Holmes tells Watson that the explanation for the events is that Morstan and Sholto were informed by some convicts in the Andaman Islands of the existence of the treasure. The officers crossed the convicts in some way and Jonathan Small, one of the four, has now claimed the treasure for himself.
Holmes uses a dog to follow the scent of the men they seek, one of whom trod in creosote at the scene of the murder. Toby leads Holmes and Watson to a small wooden wharf where evidently the men took a boat. Holmes manages to discover that Jonathan Small has hired a steam launch called the Aurora. Holmes engages his Baker Street irregulars, a band of young boys from the streets who are given the task of finding the Aurora. Holmes and Watson conclude that Jonathan Small's companion is an Andaman Island aborigine.

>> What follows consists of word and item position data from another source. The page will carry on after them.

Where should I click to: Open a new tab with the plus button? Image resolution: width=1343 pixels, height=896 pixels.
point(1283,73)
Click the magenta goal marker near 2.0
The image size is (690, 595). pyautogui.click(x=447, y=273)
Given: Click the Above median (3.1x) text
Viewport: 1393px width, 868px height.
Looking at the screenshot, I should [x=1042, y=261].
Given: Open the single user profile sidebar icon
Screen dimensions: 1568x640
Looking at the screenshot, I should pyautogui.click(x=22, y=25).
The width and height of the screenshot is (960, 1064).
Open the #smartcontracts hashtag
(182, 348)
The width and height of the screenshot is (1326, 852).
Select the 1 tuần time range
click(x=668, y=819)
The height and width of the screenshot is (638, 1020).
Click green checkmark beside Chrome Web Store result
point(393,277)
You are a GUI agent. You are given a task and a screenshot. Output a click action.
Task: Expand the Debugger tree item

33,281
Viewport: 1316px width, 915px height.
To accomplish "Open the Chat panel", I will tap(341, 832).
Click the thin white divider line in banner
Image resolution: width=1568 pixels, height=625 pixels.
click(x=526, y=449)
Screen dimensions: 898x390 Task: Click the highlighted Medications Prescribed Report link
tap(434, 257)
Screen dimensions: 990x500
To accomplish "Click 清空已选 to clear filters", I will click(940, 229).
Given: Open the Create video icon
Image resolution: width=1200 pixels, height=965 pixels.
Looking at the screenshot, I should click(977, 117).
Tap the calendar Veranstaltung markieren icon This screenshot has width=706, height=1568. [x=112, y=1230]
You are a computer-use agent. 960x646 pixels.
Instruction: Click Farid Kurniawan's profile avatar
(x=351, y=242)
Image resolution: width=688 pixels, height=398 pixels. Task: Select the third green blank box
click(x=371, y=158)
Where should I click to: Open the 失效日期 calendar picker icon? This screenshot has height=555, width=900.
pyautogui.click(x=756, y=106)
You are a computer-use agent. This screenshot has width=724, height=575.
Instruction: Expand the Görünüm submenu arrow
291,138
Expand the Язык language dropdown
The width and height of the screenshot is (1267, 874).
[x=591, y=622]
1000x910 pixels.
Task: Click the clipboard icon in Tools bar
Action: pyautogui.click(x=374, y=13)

A few days pass and no progress is made, Athelney Jones comes to Baker Street and tells Watson that he needs help from Holmes and that he had a message from the detective instructing him to go to Baker Street and wait. Watson explains that Holmes has gone out and is expected back later that day. Holmes enters disguised as an old mariner and is delighted when he is able to fool both of this friends with the device.
That night Holmes works with the police to pursue Jonathan Small. Holmes concludes that Small must have arranged that the Aurora be handed into a repair shop to hide it in case the trail was followed, via his disguise Holmes managed to locate the repair shop where the Aurora was kept and discover the time when it would be collected for use once more.
The Aurora is spotted and pursued, Jonathan Small is captured and his aboriginal companion is shot dead. An iron chest is found on the Aurora and presumed to contain the treasure but ultimately turns out to be empty. Jonathan Small. Small explains that he threw the treasure overboard since no one has a right to it save himself and three Indian men still in the Andaman convict barracks.
Small met the other men with whom he acquired the treasure when he was a guard in the city of Agra. One night two Sikh men who were under Small's command threatened his life. They told him that either he could join with them and be rich or that they would kill him. The two guards and a third man planned to bring a rich merchant to Agra and murder him for the wealth he would be carrying with him, Small agreed to assist. Once the merchant had been killed the men hid both the body and the treasure. An oath was sworn between them that they should always act for each other as much as themselves, the sign of four.
The plan went wrong and the four men were arrested for murder and sentenced to penal servitude for life. Small was transferred to the Andaman Islands. Small met Morstan and Sholto and offered them a deal, if they could secure freedom for him and his three companions then the officers would be cut in for an equal share of the wealth. An agreement was made and Sholto was assigned the task of verifying the treasure's location before helping the convicts to freedom. Sholto cheated them all by recovering the treasure alone and going back to England with it.
Small then saved the life of Tonga, an Andaman Islander, who consequently became very devoted to him. Tonga helped Small escape and the two wended their way to England together. Small received intelligence that the treasure had been discovered and planned his robbery with Tonga's help. Tonga killed Bartholomew Sholto, much to Small's rage since he wished no harm to the young man.
The case is wound up, Small is taken into custody and Watson becomes engaged to Mary Morstan. Since the official forces are receiving the credit for the case Watson asks what Holmes will get out of the affair into which he put so much work and effort. Holmes replies that he has cocaine and reaches for the bottle containing it.